Items listed in a dataset:
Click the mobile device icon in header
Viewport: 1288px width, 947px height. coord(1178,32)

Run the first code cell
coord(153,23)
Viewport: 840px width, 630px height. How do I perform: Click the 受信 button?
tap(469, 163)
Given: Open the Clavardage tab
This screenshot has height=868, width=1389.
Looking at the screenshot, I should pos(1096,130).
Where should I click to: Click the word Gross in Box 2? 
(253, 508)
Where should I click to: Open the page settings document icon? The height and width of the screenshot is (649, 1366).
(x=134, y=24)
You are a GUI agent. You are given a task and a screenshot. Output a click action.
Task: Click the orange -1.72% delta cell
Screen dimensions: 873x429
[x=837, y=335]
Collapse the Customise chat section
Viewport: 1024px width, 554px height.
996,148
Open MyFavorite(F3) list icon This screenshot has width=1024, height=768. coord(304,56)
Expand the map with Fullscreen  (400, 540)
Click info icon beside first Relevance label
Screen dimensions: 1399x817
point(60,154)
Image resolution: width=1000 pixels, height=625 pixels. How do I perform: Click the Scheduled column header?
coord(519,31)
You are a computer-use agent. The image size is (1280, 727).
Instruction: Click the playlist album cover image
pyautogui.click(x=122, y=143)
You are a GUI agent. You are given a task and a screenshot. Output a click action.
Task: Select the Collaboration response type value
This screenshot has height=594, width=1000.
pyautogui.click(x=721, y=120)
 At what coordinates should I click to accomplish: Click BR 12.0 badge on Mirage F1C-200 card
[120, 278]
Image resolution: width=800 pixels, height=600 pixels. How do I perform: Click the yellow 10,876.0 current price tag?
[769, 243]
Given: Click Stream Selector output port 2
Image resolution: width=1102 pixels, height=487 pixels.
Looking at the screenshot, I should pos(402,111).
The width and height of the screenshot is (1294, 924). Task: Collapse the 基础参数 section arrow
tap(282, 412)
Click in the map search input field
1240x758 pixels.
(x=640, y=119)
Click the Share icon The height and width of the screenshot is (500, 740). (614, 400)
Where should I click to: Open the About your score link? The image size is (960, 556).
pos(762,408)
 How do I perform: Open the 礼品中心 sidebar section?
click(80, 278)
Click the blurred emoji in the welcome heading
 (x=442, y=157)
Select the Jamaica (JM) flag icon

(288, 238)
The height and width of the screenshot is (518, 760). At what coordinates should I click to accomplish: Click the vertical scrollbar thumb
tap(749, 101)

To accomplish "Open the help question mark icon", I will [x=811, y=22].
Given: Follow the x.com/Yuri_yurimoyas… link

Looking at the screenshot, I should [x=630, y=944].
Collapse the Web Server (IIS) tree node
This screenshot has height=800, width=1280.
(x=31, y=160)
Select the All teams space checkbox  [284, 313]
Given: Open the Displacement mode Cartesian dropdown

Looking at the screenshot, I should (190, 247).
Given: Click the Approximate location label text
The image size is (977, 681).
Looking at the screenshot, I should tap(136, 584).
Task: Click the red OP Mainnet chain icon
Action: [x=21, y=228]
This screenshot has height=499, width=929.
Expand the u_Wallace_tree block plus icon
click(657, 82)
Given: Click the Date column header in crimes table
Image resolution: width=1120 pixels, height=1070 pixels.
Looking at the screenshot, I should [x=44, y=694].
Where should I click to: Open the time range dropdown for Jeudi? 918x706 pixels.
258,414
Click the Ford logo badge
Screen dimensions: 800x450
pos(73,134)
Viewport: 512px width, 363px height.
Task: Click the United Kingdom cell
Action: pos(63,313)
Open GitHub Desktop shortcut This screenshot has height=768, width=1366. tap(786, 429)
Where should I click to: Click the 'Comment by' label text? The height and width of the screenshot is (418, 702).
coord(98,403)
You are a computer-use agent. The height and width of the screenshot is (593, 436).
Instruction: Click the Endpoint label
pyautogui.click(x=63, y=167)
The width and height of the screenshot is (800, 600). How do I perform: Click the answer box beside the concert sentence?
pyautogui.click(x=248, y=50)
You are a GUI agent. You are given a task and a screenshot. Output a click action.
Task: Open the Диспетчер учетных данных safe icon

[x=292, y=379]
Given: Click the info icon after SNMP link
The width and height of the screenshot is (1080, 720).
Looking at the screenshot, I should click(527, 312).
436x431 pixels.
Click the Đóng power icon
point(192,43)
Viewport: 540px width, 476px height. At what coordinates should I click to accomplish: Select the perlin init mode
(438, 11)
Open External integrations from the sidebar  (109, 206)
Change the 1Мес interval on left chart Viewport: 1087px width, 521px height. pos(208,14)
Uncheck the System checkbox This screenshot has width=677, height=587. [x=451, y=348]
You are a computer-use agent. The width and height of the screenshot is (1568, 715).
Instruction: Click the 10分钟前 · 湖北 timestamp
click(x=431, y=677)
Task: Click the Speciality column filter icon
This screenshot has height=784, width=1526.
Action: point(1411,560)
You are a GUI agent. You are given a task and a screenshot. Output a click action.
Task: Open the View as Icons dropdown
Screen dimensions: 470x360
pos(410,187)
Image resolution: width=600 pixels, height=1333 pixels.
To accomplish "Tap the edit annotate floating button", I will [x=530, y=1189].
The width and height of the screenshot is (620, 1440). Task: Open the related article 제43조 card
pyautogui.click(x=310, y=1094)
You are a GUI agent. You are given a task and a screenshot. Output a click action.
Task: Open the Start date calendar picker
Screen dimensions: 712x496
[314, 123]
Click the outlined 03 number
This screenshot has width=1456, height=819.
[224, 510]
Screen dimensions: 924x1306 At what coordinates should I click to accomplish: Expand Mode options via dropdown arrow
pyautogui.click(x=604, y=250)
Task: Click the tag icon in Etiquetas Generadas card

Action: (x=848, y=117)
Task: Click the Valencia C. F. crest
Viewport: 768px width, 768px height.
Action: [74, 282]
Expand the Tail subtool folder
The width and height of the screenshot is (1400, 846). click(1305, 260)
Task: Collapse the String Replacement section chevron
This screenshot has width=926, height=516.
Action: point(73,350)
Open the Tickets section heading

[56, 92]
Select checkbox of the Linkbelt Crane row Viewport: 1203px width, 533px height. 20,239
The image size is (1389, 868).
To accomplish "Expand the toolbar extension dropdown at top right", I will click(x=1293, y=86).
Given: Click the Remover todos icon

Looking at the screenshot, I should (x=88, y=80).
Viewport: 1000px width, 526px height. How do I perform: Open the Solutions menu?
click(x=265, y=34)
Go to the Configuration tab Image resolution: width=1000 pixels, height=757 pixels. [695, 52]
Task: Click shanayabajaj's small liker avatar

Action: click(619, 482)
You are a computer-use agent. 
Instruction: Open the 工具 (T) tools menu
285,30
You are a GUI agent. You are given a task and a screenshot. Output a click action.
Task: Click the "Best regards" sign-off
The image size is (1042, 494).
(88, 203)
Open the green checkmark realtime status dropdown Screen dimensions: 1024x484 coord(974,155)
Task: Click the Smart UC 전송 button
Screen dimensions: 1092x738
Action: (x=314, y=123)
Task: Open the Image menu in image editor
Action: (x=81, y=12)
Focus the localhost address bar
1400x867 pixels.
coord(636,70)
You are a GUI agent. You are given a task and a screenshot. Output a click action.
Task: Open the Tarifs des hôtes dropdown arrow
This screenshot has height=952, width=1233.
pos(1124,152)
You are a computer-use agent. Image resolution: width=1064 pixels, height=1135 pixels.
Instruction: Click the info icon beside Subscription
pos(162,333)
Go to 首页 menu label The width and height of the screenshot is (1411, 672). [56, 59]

How to complete this task: Retype the data. Every line must match the original exactly.

Task result:
Click the mobile device icon in header
Viewport: 1288px width, 947px height. coord(1178,32)

Run the first code cell
coord(153,23)
Viewport: 840px width, 630px height. How do I perform: Click the 受信 button?
tap(469, 163)
Given: Open the Clavardage tab
This screenshot has height=868, width=1389.
Looking at the screenshot, I should pos(1096,130).
Where should I click to: Click the word Gross in Box 2? 
(253, 508)
Where should I click to: Open the page settings document icon? The height and width of the screenshot is (649, 1366).
(x=134, y=24)
You are a GUI agent. You are given a task and a screenshot. Output a click action.
Task: Click the orange -1.72% delta cell
Screen dimensions: 873x429
[x=837, y=335]
Collapse the Customise chat section
Viewport: 1024px width, 554px height.
996,148
Open MyFavorite(F3) list icon This screenshot has width=1024, height=768. coord(304,56)
Expand the map with Fullscreen  (400, 540)
Click info icon beside first Relevance label
Screen dimensions: 1399x817
point(60,154)
Image resolution: width=1000 pixels, height=625 pixels. How do I perform: Click the Scheduled column header?
coord(519,31)
You are a computer-use agent. The image size is (1280, 727).
Instruction: Click the playlist album cover image
pyautogui.click(x=122, y=143)
You are a GUI agent. You are given a task and a screenshot. Output a click action.
Task: Select the Collaboration response type value
This screenshot has height=594, width=1000.
pyautogui.click(x=721, y=120)
 At what coordinates should I click to accomplish: Click BR 12.0 badge on Mirage F1C-200 card
[120, 278]
Image resolution: width=800 pixels, height=600 pixels. How do I perform: Click the yellow 10,876.0 current price tag?
[769, 243]
Given: Click Stream Selector output port 2
Image resolution: width=1102 pixels, height=487 pixels.
Looking at the screenshot, I should pos(402,111).
The width and height of the screenshot is (1294, 924). Task: Collapse the 基础参数 section arrow
tap(282, 412)
Click in the map search input field
1240x758 pixels.
(x=640, y=119)
Click the Share icon The height and width of the screenshot is (500, 740). (614, 400)
Where should I click to: Open the About your score link? The image size is (960, 556).
pos(762,408)
 How do I perform: Open the 礼品中心 sidebar section?
click(80, 278)
Click the blurred emoji in the welcome heading
 (x=442, y=157)
Select the Jamaica (JM) flag icon

(288, 238)
The height and width of the screenshot is (518, 760). At what coordinates should I click to accomplish: Click the vertical scrollbar thumb
tap(749, 101)

To accomplish "Open the help question mark icon", I will [x=811, y=22].
Given: Follow the x.com/Yuri_yurimoyas… link

Looking at the screenshot, I should [x=630, y=944].
Collapse the Web Server (IIS) tree node
This screenshot has height=800, width=1280.
(x=31, y=160)
Select the All teams space checkbox  [284, 313]
Given: Open the Displacement mode Cartesian dropdown

Looking at the screenshot, I should (190, 247).
Given: Click the Approximate location label text
The image size is (977, 681).
Looking at the screenshot, I should tap(136, 584).
Task: Click the red OP Mainnet chain icon
Action: [x=21, y=228]
This screenshot has height=499, width=929.
Expand the u_Wallace_tree block plus icon
click(657, 82)
Given: Click the Date column header in crimes table
Image resolution: width=1120 pixels, height=1070 pixels.
Looking at the screenshot, I should [x=44, y=694].
Where should I click to: Open the time range dropdown for Jeudi? 918x706 pixels.
258,414
Click the Ford logo badge
Screen dimensions: 800x450
pos(73,134)
Viewport: 512px width, 363px height.
Task: Click the United Kingdom cell
Action: pos(63,313)
Open GitHub Desktop shortcut This screenshot has height=768, width=1366. tap(786, 429)
Where should I click to: Click the 'Comment by' label text? The height and width of the screenshot is (418, 702).
coord(98,403)
You are a computer-use agent. The height and width of the screenshot is (593, 436).
Instruction: Click the Endpoint label
pyautogui.click(x=63, y=167)
The width and height of the screenshot is (800, 600). How do I perform: Click the answer box beside the concert sentence?
pyautogui.click(x=248, y=50)
You are a GUI agent. You are given a task and a screenshot. Output a click action.
Task: Open the Диспетчер учетных данных safe icon

[x=292, y=379]
Given: Click the info icon after SNMP link
The width and height of the screenshot is (1080, 720).
Looking at the screenshot, I should click(527, 312).
436x431 pixels.
Click the Đóng power icon
point(192,43)
Viewport: 540px width, 476px height. At what coordinates should I click to accomplish: Select the perlin init mode
(438, 11)
Open External integrations from the sidebar  (109, 206)
Change the 1Мес interval on left chart Viewport: 1087px width, 521px height. pos(208,14)
Uncheck the System checkbox This screenshot has width=677, height=587. [x=451, y=348]
You are a computer-use agent. The width and height of the screenshot is (1568, 715).
Instruction: Click the 10分钟前 · 湖北 timestamp
click(x=431, y=677)
Task: Click the Speciality column filter icon
This screenshot has height=784, width=1526.
Action: point(1411,560)
You are a GUI agent. You are given a task and a screenshot. Output a click action.
Task: Open the View as Icons dropdown
Screen dimensions: 470x360
pos(410,187)
Image resolution: width=600 pixels, height=1333 pixels.
To accomplish "Tap the edit annotate floating button", I will [x=530, y=1189].
The width and height of the screenshot is (620, 1440). Task: Open the related article 제43조 card
pyautogui.click(x=310, y=1094)
You are a GUI agent. You are given a task and a screenshot. Output a click action.
Task: Open the Start date calendar picker
Screen dimensions: 712x496
[314, 123]
Click the outlined 03 number
This screenshot has width=1456, height=819.
[224, 510]
Screen dimensions: 924x1306 At what coordinates should I click to accomplish: Expand Mode options via dropdown arrow
pyautogui.click(x=604, y=250)
Task: Click the tag icon in Etiquetas Generadas card

Action: (x=848, y=117)
Task: Click the Valencia C. F. crest
Viewport: 768px width, 768px height.
Action: [74, 282]
Expand the Tail subtool folder
The width and height of the screenshot is (1400, 846). click(1305, 260)
Task: Collapse the String Replacement section chevron
This screenshot has width=926, height=516.
Action: point(73,350)
Open the Tickets section heading

[56, 92]
Select checkbox of the Linkbelt Crane row Viewport: 1203px width, 533px height. 20,239
The image size is (1389, 868).
To accomplish "Expand the toolbar extension dropdown at top right", I will click(x=1293, y=86).
Given: Click the Remover todos icon

Looking at the screenshot, I should (x=88, y=80).
Viewport: 1000px width, 526px height. How do I perform: Open the Solutions menu?
click(x=265, y=34)
Go to the Configuration tab Image resolution: width=1000 pixels, height=757 pixels. [695, 52]
Task: Click shanayabajaj's small liker avatar

Action: click(619, 482)
You are a computer-use agent. 
Instruction: Open the 工具 (T) tools menu
285,30
You are a GUI agent. You are given a task and a screenshot. Output a click action.
Task: Click the "Best regards" sign-off
The image size is (1042, 494).
(88, 203)
Open the green checkmark realtime status dropdown Screen dimensions: 1024x484 coord(974,155)
Task: Click the Smart UC 전송 button
Screen dimensions: 1092x738
Action: (x=314, y=123)
Task: Open the Image menu in image editor
Action: (x=81, y=12)
Focus the localhost address bar
1400x867 pixels.
coord(636,70)
You are a GUI agent. You are given a task and a screenshot. Output a click action.
Task: Open the Tarifs des hôtes dropdown arrow
This screenshot has height=952, width=1233.
pos(1124,152)
You are a computer-use agent. Image resolution: width=1064 pixels, height=1135 pixels.
Instruction: Click the info icon beside Subscription
pos(162,333)
Go to 首页 menu label The width and height of the screenshot is (1411, 672). [56, 59]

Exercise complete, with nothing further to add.